[WORK TO BE COMPLETED]
Drop all images. Then write out each line below exactly as given.

(Screenshot grounding data)
----------

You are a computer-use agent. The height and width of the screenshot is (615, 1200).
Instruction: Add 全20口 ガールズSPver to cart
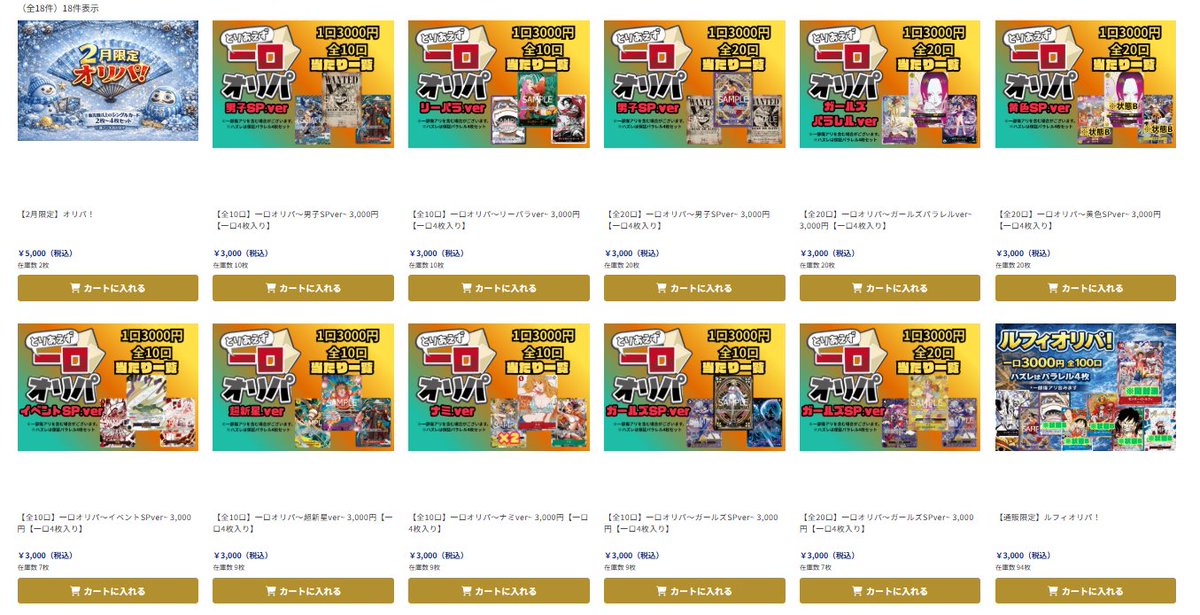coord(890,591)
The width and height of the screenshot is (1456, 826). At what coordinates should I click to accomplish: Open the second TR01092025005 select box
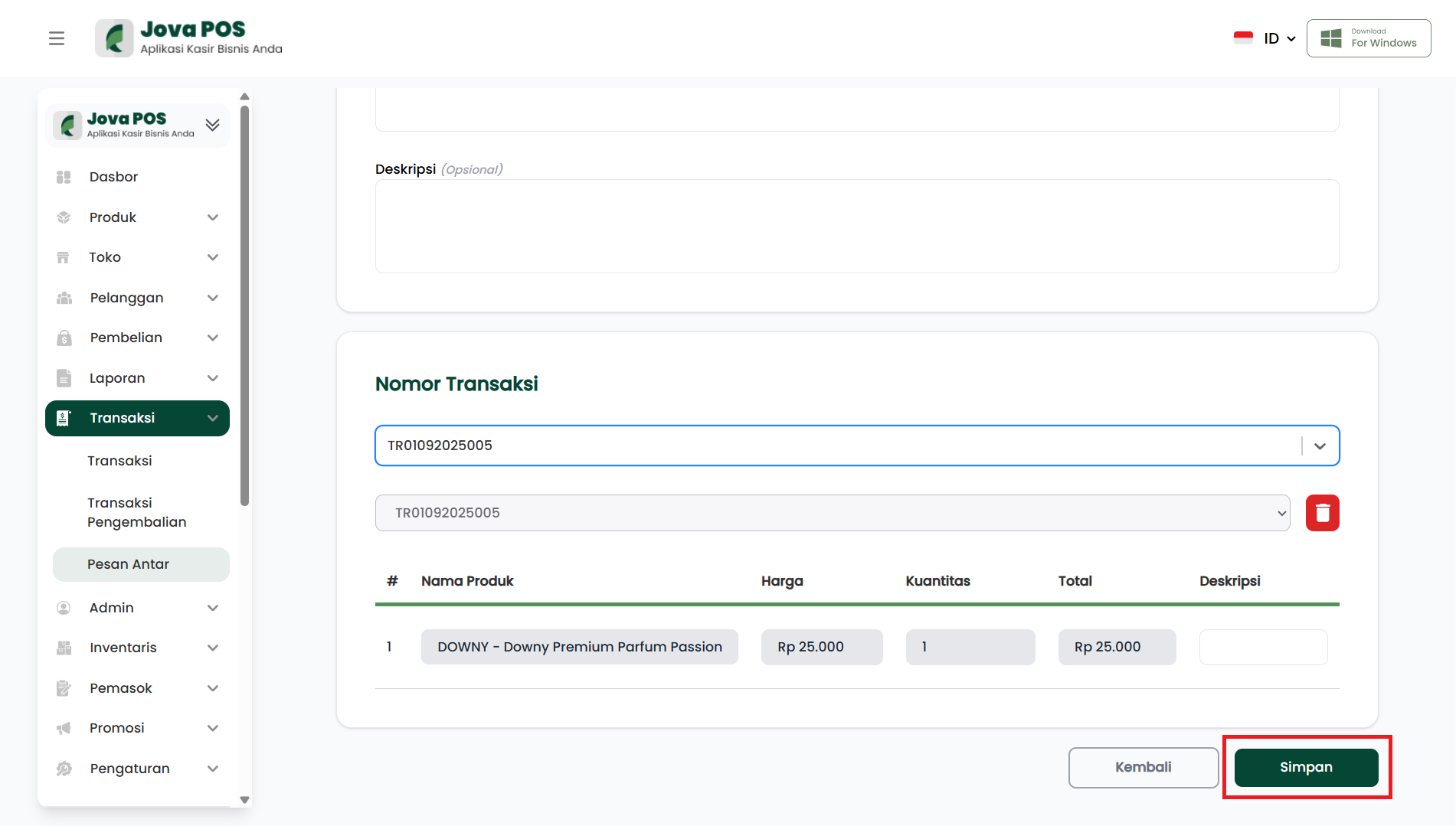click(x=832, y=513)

----------

[FINISHED EXERCISE]
You are a computer-use agent. The height and width of the screenshot is (615, 1200).
Instruction: Add 全20口 ガールズSPver to cart
coord(890,591)
The width and height of the screenshot is (1456, 826). At what coordinates should I click to accomplish: Open the second TR01092025005 select box
click(x=832, y=513)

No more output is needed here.